# Problème d'Affichage des pages Internet



## cdst78 (22 Juin 2018)

Bonjour à Tous, 
Je reviens à l'utilisation de mon MAC (OS X 10.9.5 (13F1911) après une longue utilisation de PC dûe à mon activité professionnelle et je rencontre un BUG que mes connaissances informatiques ne permettent pas de résoudre ! Lorsque *j'ouvre une page internet sur SAFARI, *l'affichage est anormalement* tronqué *des caractères spéciaux s'affichent, les images, elles, ne s'affichent pas (comme si il y avait un problème de compatibilité) il y a surtout énormément de *sauts de pages* et *il me faut défiler la page longuement* pour arriver au menu ....
Je ne sais pas si je vous ai assez "clairement" décrit le soucis, mais je l'espère ...._Je vous joins une capture d'écran, si cela peux vous aider à m'aider  _ Car la navigation sur internet devient vraiment pénible.... Je ne rencontre pas ce soucis, tout le temps, mais en majeur partie.


----------



## jethro2009 (4 Juillet 2018)

https://www.macg.co/logiciels/2018/07/le-web-source-dobsolescence-trop-souvent-ignoree-102847

Que dire d'autre ?


----------



## Bartolomeo (5 Juillet 2018)

Installe Firefox.


----------



## Membre supprimé 1129907 (5 Juillet 2018)
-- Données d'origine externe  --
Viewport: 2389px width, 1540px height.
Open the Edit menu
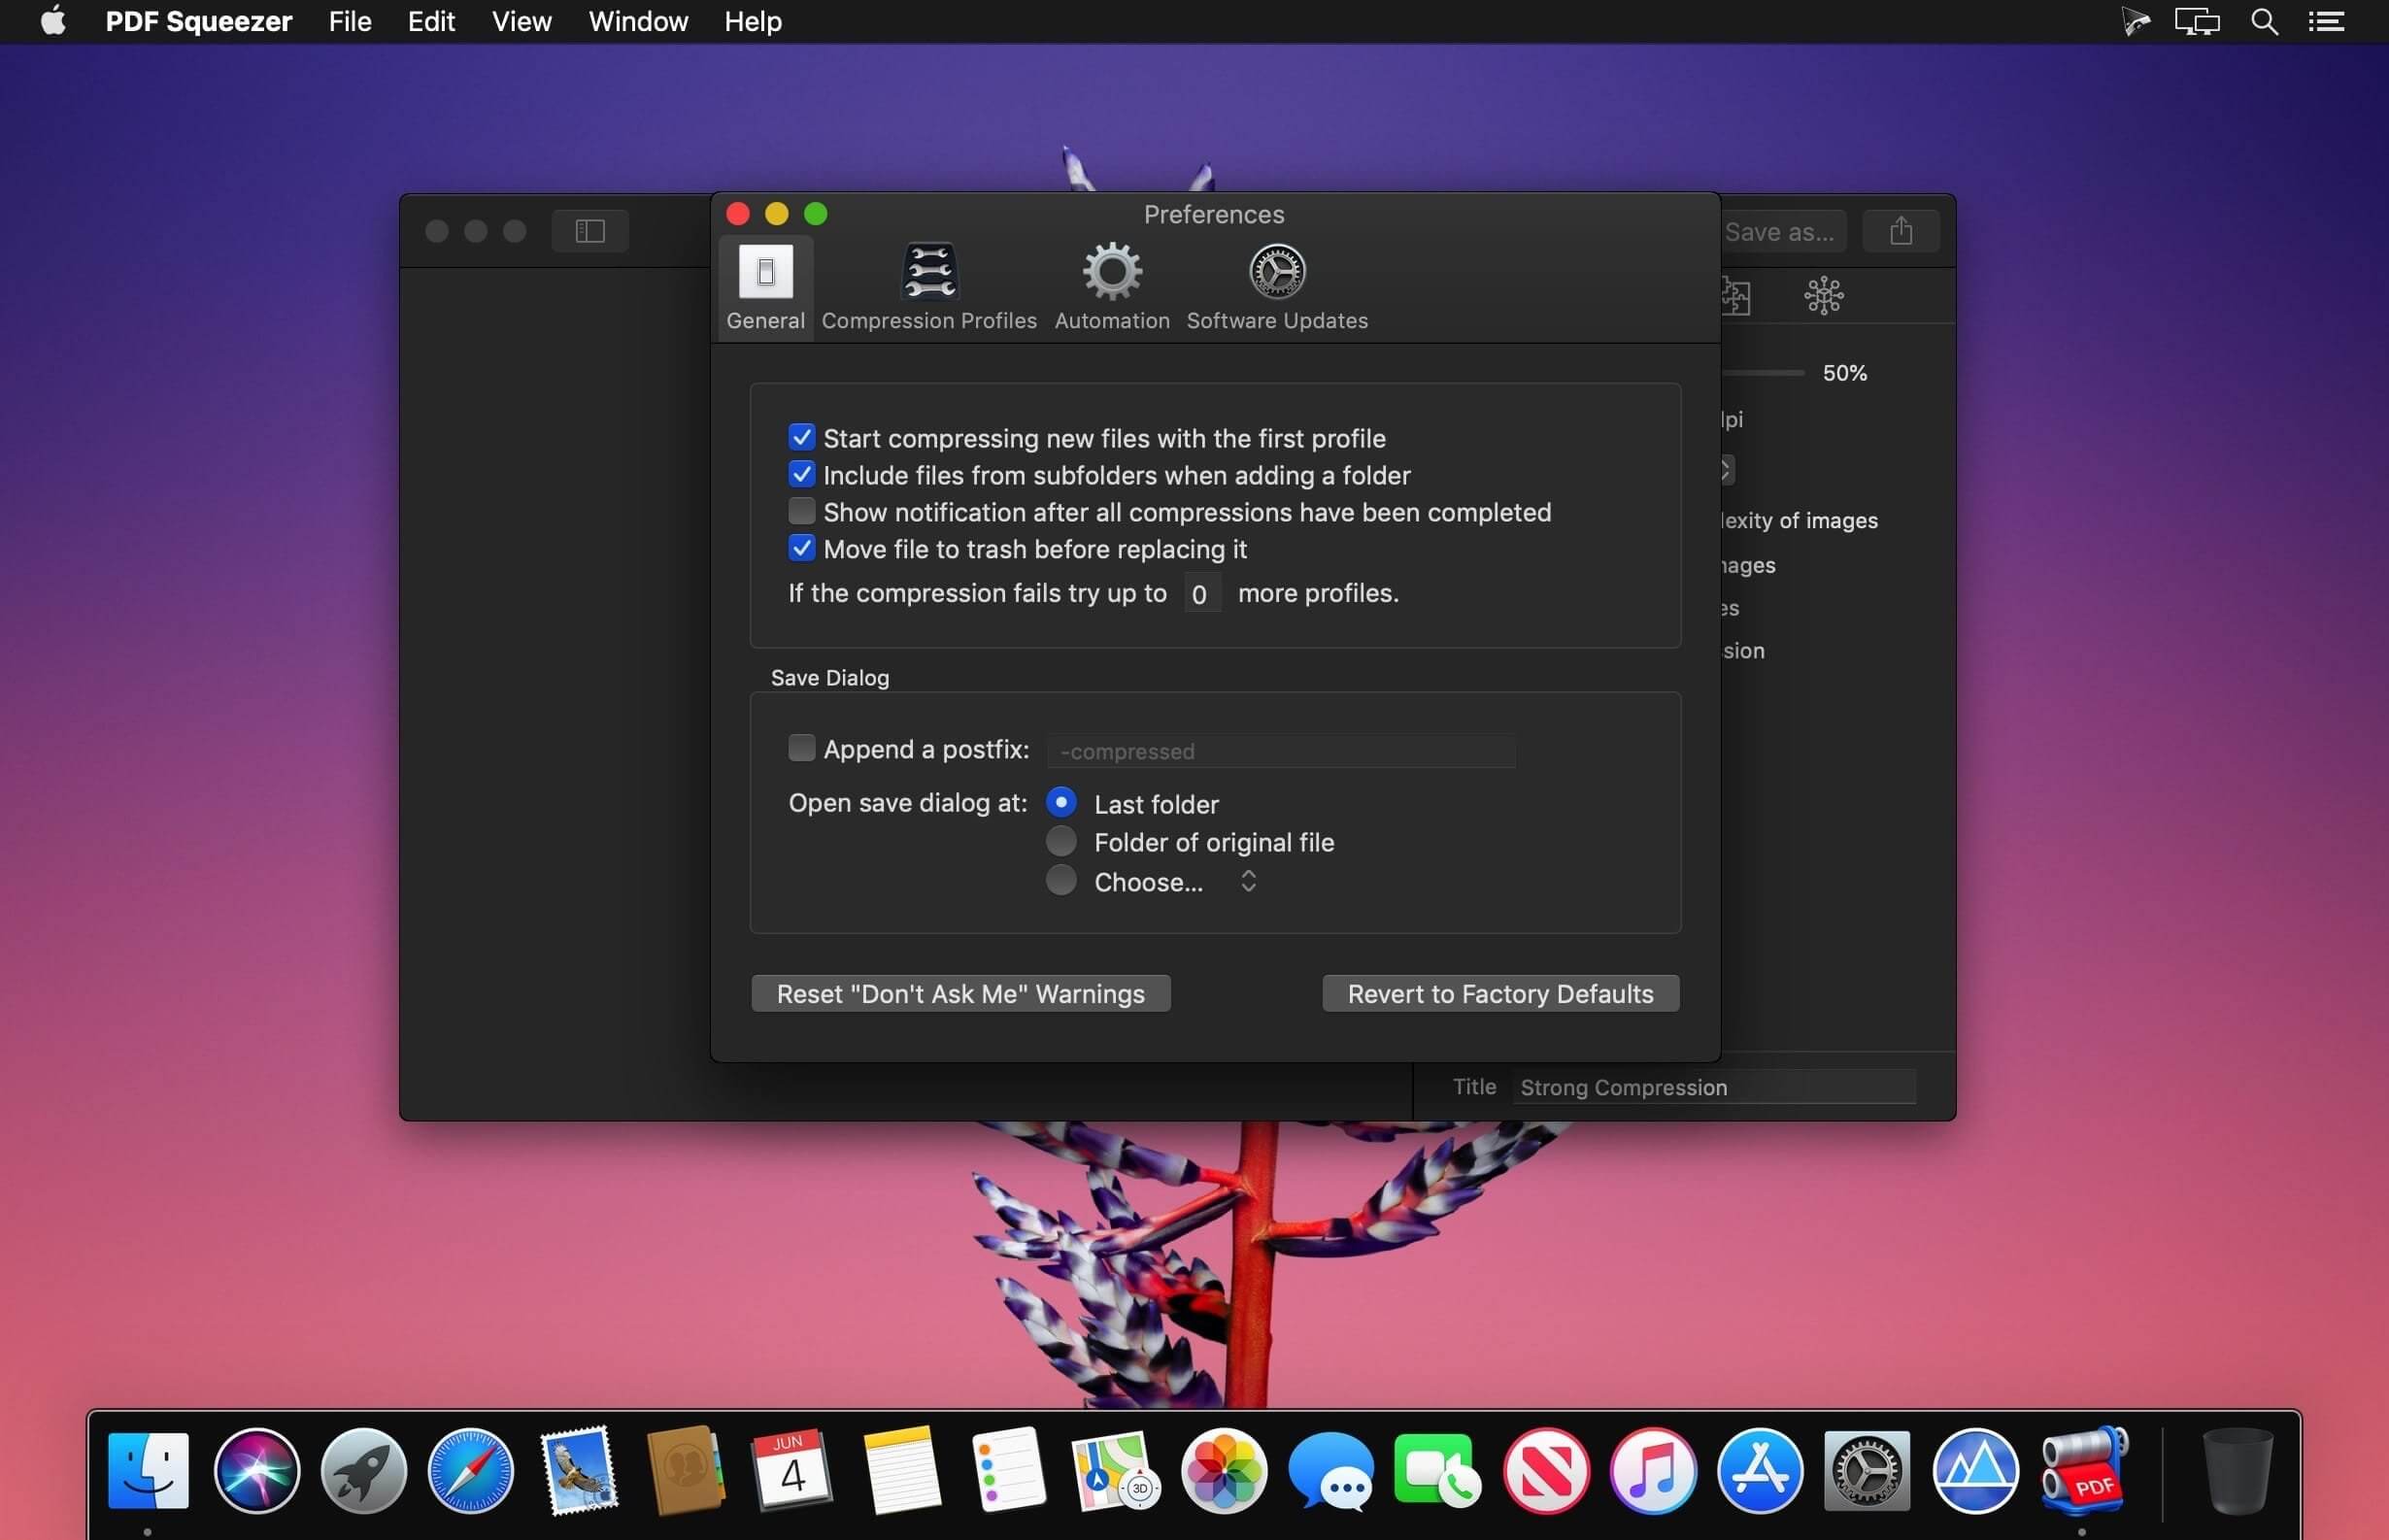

S'agit-il d'une page internet spécifique ? Si oui elle est mal créée côté serveur et ne s'affichera bien que sur certains navigateur comme IE


----------



## Locke (5 Juillet 2018)

jethro2009 a dit:


> Que dire d'autre ?


Que ce n'est sûrement pas le problème de notre ami cdst78, car Mavericks n'est pas encore un vieil OS X. Dommage que notre ami n'est pas joint une copie écran et surtout de nous mentionner si c'était un site particulier ou en général. Auquel cas, le plus simple serait de faire une réinstallation par-dessus sa version en cours et de voir ce qu'il se passe. Ca ne touchera que les fichiers système, mais pas les fichiers, dossiers, données personnelles et logiciels.


----------